However, to perform the general retrieval-augmented generation pattern, any search-and-retrieve method that can reliably return relevant content from the knowledge base will do.

In this notebook, the search component is a trivial search function that returns the index of one or the other of the two articles in the knowledge base, based on a simple regular expression match.

In [4]:
import re

def search( query_in, knowledge_base_in ):
    if re.match( r".*tomato.*", query_in, re.IGNORECASE ):
        return 0
    elif re.match( r".*cucumber.*", query_in, re.IGNORECASE ):
        return 1
    return -1

In [5]:
index = search( "How tall do tomatoes grow?", knowledge_base )

if index >= 0:
    print( "Index: " + str( index ) + "\nArticle: \"" + knowledge_base[index]["title"] + "\"" )
else:
    print( "No matching content was found" )

Index: 0
Article: "Growing tomatoes"


## Craft prompt text
In this notebook, the task to be performed is a question-answering task.

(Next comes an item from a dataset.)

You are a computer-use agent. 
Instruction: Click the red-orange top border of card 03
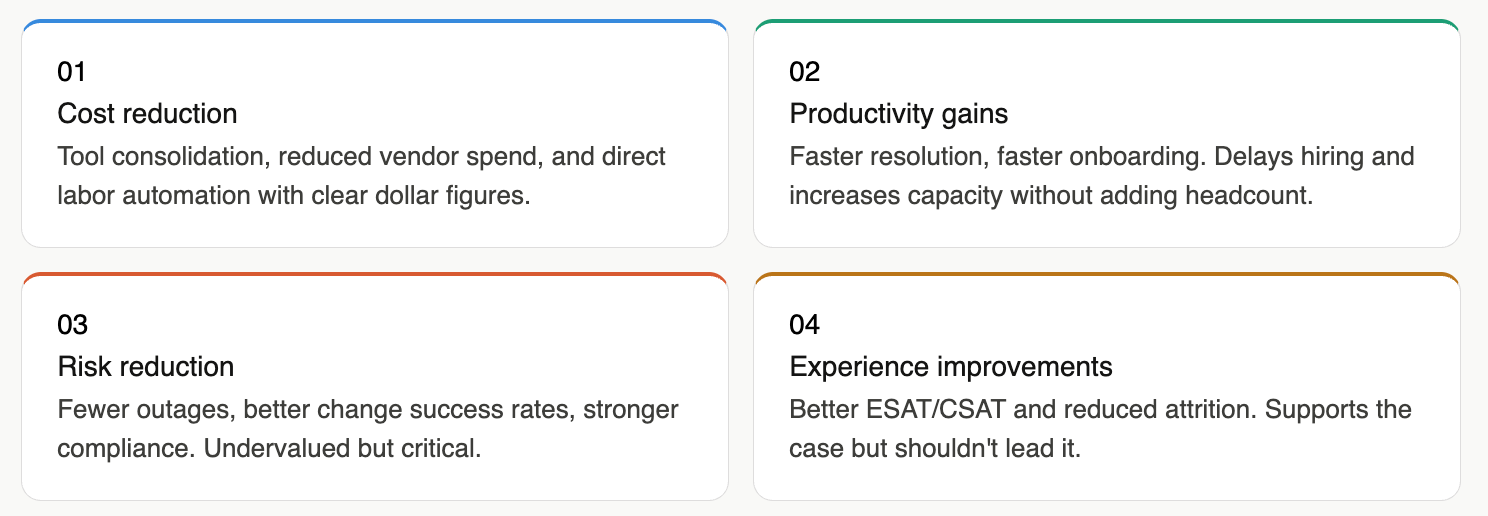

There is no one, best prompt for any given task. However, models that have been instruction-tuned, such as bigscience/mt0-xxl-13b, google/flan-t5-xxl-11b, or google/flan-ul2-20b, can generally perform this task with the sample prompt below. Conservative decoding methods tend towards succinct answers.

In the prompt below, notice two string placeholders (marked with %s) that will be replaced at generation time:

The first placeholder will be replaced with the text of the relevant article from the knowledge base
The second placeholder will be replaced with the question to be answered

In [6]:
prompt_template = """
Article:
###
%s
###

Answer the following question using only information from the article. 
Answer in a complete sentence, with proper capitalization and punctuation. 
If there is no good answer in the article, say "I don't know".

Question: %s
Answer: 
"""

def augment( template_in, context_in, query_in ):
    return template_in % ( context_in,  query_in )

In [7]:
query = "How tall do cucumber plants grow?"

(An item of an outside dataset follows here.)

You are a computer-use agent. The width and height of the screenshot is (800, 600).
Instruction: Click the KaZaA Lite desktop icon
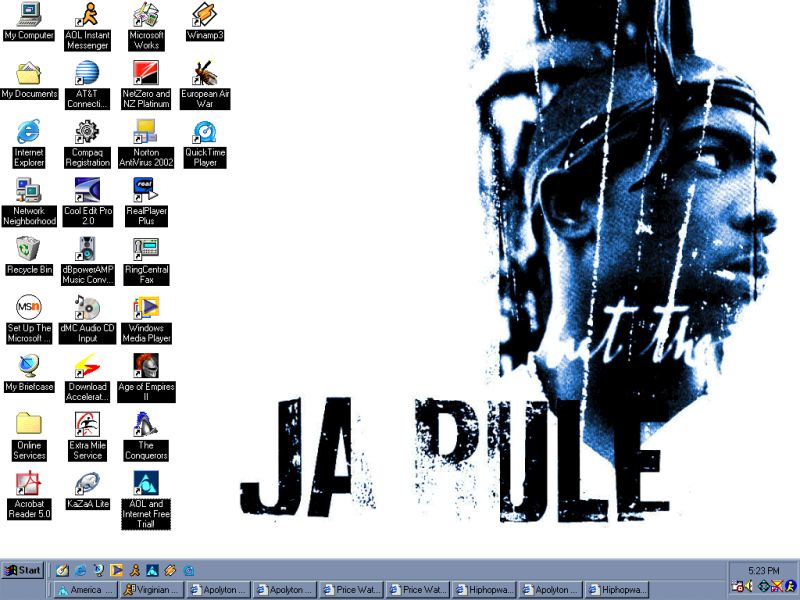point(87,484)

article_txt = knowledge_base[1]["txt"]

augmented_prompt = augment( prompt_template, article_txt, query )

print( augmented_prompt )


Article:
###
Cucumbers are fun to grow for beginning gardeners and advanced gardeners alike.  There are two types of cucumbers: slicing and pickling.  Pickling cucumbers are smaller than slicing cucumbers.  Cucumber plants come in two types: vining cucumbers, which are more common, and bush cucumbers.  Vining cucumbers, which can grow to more than 5 feet tall, grow fast, yield lots of fruit, and you can train them up a trellis.  Growing cucumbers up a trellis or fence can maximize garden space, keep fruit clean, and make it easier to harvest the fruit.  Tropical plants, cucumbers are very sensitive to frost or cold weather. Cucumbers prefer full sun for 6 to 8 hours per day.  Cucumbers need constant watering.  Cucumbers can grow quickly and ripen in just 6 weeks.  Harvest cucumbers every day or two because the more you harvest, the more the plant will produce.  If any cucumber is left on the vine to fully mature, the plant will stop producing more cucumbers.  You can extend the harves

## Generate Output Using the Foundation Models Python Library

You can prompt foundation models in watsonx.ai programmatically using the Python library.

See:

- [Introduction to the Foundation Models Python Library](#)
- [Foundation Models Python Library Reference](#)


In [25]:
import os
from ibm_watson_machine_learning.foundation_models import Model

gen_parms = { 
    "DECODING_METHOD" : "greedy", 
    "MIN_NEW_TOKENS" : 1, 
    "MAX_NEW_TOKENS" : 50 
}
#project_id = os.environ["b45a8a1b-fe61-4e13-af00-b59023144a55"]
model_id = "google/flan-t5-xxl"
api_key = os.getenv("IBM_API_KEY")
region = os.getenv("IBM_REGION")
project_id = os.getenv("IBM_PROJECT_ID")

credentials = {
    "apikey": f"{api_key}",
    "url": f"https://{region}.ml.cloud.ibm.com"  # Replace with your region
}

model = Model( model_id, credentials, gen_parms, project_id )

In [26]:
import json

def generate( model_in, augmented_prompt_in ):
    
    generated_response = model_in.generate( augmented_prompt_in )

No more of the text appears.